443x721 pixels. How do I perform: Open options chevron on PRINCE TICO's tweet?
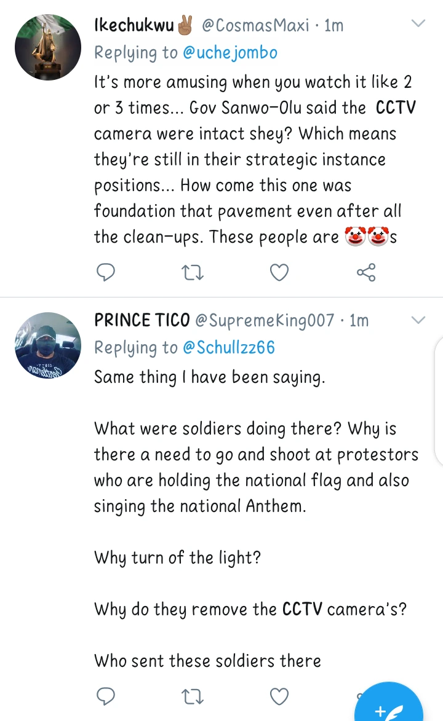418,320
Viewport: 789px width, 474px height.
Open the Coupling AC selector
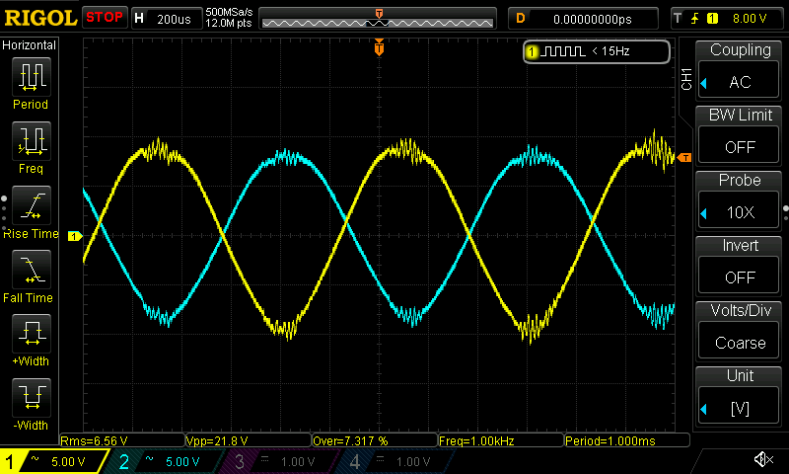[x=740, y=67]
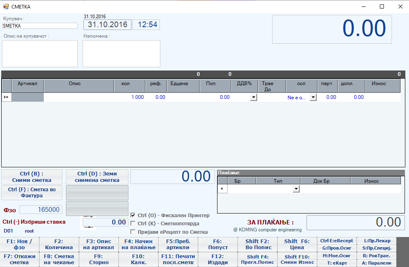Screen dimensions: 409x267
Task: Click Ctrl (F): Сметка во Фактура
Action: (x=32, y=192)
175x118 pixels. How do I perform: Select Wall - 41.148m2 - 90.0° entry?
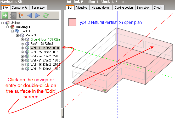pyautogui.click(x=45, y=48)
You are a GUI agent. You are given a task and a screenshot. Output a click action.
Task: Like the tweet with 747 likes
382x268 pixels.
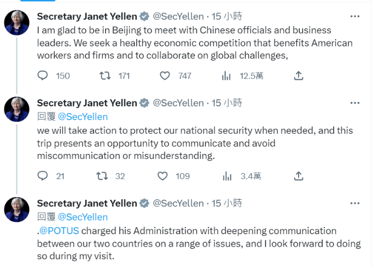click(164, 76)
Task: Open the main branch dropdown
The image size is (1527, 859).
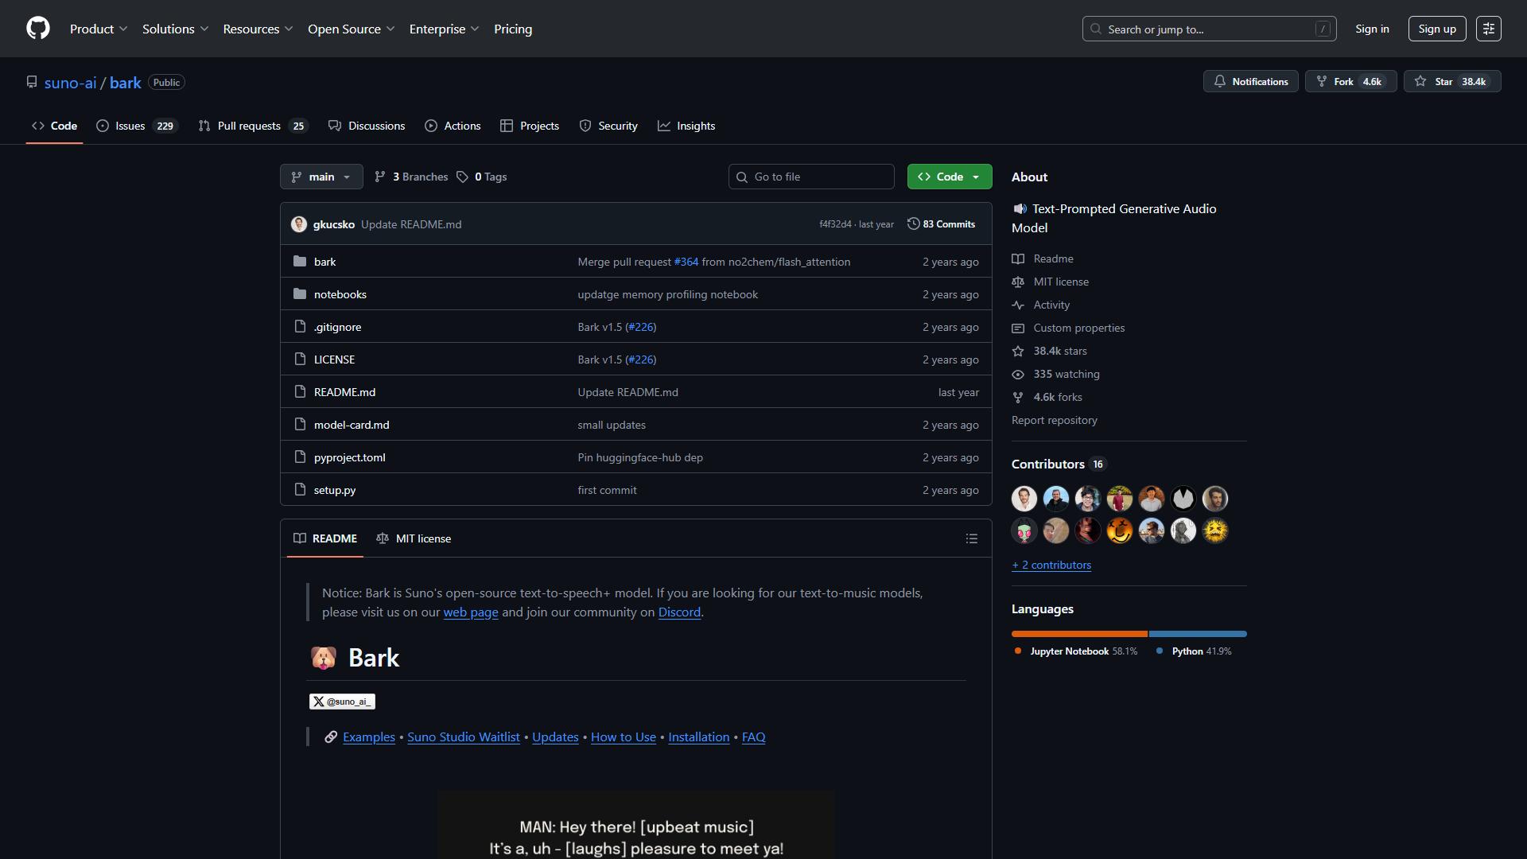Action: pyautogui.click(x=321, y=177)
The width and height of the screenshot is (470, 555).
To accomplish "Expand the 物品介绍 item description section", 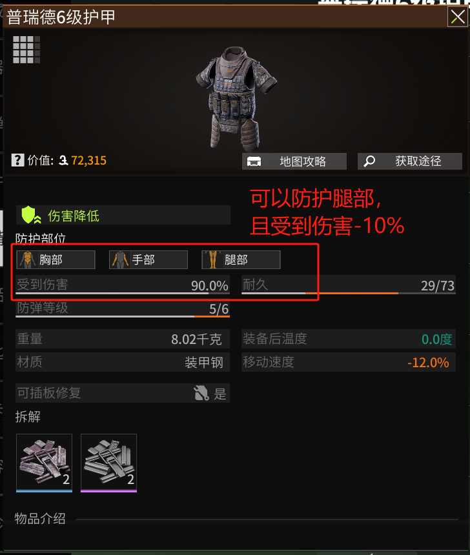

- _What you should do_:
Beginning with the line that holds "Task: Like the tweet with 747 likes", write out exactly the lines down to the end of the material above, and no others. Pictures are not part of the copy.

- _Response_:
Task: Like the tweet with 747 likes
382x268 pixels.
click(164, 76)
Task: Open the main branch dropdown
The image size is (1527, 859).
Action: pyautogui.click(x=321, y=177)
The width and height of the screenshot is (470, 555).
To accomplish "Expand the 物品介绍 item description section", 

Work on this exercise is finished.